- Task to carry out: In the rows below, pull out the lines word for word, starting at the line that contains "1109x548 pixels. How" and ending after the line that contains "[x=199, y=340]".

- Dataset entries:
-- Begin --
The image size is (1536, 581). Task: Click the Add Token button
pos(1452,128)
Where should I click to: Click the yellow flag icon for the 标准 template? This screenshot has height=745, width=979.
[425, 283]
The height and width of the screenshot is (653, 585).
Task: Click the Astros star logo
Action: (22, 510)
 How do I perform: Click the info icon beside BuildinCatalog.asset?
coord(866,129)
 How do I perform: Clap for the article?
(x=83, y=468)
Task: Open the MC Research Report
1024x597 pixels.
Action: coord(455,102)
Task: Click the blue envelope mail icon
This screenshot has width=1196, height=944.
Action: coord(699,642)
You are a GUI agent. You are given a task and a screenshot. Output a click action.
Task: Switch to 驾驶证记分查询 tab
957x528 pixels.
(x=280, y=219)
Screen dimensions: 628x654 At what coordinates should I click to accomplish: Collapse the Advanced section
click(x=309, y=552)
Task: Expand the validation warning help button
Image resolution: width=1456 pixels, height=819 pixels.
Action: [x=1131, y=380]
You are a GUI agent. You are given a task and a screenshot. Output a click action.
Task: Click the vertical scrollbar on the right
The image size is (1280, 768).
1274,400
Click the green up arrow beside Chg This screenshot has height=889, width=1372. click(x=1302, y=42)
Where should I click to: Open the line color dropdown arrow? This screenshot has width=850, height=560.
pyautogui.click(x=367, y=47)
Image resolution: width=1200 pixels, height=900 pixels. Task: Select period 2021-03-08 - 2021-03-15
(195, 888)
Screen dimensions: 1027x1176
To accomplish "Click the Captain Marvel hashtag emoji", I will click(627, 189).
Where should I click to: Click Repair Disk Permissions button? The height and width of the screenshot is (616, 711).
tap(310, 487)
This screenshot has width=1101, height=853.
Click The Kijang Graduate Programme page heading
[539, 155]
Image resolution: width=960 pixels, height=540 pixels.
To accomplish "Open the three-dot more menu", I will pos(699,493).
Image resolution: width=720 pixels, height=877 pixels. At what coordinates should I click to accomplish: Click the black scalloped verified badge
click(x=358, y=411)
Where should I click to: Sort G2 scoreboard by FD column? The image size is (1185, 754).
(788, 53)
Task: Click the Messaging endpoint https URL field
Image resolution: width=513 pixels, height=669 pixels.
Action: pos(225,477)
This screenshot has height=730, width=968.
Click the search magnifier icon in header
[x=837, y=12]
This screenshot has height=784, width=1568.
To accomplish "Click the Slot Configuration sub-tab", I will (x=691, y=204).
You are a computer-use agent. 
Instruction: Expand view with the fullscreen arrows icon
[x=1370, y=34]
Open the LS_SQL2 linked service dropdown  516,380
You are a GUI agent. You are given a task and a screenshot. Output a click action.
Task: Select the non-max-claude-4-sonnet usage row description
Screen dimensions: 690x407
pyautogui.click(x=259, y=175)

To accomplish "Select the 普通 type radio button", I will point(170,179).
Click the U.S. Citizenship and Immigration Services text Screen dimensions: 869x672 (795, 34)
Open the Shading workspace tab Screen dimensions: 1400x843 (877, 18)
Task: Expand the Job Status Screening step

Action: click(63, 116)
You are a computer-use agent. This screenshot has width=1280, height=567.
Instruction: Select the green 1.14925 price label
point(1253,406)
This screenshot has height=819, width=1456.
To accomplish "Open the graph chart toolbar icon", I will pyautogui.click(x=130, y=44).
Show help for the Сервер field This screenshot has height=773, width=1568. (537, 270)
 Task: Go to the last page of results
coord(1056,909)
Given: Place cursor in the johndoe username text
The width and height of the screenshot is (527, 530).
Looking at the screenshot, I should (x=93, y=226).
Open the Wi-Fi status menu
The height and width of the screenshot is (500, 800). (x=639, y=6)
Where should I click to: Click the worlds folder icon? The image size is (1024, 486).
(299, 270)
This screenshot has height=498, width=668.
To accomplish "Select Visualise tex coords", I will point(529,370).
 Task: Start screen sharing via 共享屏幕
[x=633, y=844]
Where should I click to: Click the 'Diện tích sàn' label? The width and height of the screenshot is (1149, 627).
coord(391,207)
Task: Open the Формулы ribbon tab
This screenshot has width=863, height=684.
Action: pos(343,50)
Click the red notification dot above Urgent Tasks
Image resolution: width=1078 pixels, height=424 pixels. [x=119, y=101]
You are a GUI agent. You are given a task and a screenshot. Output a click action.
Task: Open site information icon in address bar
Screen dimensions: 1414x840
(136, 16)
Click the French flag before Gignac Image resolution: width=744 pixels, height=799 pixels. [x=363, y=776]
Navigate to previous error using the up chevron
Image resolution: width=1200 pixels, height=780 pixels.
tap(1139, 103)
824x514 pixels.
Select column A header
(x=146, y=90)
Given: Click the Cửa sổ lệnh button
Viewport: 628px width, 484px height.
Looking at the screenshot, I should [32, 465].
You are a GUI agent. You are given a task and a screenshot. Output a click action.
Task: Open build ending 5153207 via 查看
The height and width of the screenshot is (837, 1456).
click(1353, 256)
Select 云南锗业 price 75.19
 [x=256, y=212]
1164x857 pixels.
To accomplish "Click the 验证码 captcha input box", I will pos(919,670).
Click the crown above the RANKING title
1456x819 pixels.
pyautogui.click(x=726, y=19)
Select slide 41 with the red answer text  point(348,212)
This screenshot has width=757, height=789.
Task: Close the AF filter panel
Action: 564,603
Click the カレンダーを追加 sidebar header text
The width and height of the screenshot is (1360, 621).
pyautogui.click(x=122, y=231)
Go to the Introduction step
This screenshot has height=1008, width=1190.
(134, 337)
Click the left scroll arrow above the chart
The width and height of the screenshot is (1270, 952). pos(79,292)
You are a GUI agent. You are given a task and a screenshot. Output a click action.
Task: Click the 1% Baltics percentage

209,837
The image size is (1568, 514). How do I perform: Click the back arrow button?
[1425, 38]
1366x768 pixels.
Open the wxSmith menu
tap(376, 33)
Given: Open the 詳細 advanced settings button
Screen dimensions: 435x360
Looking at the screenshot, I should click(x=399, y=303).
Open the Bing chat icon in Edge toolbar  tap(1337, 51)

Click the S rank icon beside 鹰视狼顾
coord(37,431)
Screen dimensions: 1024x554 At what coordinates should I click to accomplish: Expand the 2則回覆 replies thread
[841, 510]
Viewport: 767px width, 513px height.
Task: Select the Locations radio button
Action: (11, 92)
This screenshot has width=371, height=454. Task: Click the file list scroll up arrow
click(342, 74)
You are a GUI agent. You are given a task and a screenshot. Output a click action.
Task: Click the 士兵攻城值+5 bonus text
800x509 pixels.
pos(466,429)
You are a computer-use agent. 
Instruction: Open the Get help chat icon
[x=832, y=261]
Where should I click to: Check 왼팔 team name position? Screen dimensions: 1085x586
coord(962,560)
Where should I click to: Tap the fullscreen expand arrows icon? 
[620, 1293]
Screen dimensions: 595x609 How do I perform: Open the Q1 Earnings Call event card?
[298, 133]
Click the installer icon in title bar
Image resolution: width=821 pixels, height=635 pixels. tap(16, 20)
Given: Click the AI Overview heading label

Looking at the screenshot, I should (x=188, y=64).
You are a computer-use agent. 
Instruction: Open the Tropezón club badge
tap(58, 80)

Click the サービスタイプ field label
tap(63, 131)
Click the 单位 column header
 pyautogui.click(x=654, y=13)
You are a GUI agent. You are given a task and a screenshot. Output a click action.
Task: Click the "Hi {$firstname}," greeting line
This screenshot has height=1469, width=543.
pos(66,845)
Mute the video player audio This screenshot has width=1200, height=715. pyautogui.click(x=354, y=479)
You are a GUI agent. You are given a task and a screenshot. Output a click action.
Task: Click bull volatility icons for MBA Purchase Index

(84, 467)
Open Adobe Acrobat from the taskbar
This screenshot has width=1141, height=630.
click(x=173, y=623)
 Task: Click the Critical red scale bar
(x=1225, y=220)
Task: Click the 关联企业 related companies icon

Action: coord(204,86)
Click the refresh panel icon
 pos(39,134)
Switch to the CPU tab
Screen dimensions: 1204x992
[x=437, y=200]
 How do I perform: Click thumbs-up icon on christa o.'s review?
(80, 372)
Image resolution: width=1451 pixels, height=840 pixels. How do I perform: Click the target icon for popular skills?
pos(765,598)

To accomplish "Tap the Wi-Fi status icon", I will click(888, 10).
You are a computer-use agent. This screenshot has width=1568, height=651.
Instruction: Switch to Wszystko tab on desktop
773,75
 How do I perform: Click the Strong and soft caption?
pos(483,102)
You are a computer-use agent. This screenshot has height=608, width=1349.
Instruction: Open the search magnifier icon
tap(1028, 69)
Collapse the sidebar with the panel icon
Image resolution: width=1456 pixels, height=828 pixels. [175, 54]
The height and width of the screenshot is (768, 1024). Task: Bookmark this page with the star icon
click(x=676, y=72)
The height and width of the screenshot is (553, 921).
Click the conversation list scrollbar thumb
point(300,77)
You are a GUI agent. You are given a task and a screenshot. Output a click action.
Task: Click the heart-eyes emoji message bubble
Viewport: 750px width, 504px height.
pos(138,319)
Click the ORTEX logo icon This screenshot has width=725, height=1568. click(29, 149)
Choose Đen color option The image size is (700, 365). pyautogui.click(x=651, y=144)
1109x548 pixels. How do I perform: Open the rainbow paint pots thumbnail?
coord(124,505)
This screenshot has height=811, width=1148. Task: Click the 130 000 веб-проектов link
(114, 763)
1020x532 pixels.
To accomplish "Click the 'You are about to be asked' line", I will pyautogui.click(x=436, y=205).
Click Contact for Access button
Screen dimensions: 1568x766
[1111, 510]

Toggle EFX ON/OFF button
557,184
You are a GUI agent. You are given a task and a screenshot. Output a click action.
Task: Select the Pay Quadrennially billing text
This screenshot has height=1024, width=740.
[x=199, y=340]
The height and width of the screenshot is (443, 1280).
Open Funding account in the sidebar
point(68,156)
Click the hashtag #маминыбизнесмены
-- End --
- Correct output:
1109x548 pixels. How do I perform: Open the rainbow paint pots thumbnail?
coord(124,505)
This screenshot has height=811, width=1148. Task: Click the 130 000 веб-проектов link
(114, 763)
1020x532 pixels.
To accomplish "Click the 'You are about to be asked' line", I will pyautogui.click(x=436, y=205).
Click Contact for Access button
Screen dimensions: 1568x766
[1111, 510]

Toggle EFX ON/OFF button
557,184
You are a GUI agent. You are given a task and a screenshot. Output a click action.
Task: Select the Pay Quadrennially billing text
This screenshot has height=1024, width=740.
[x=199, y=340]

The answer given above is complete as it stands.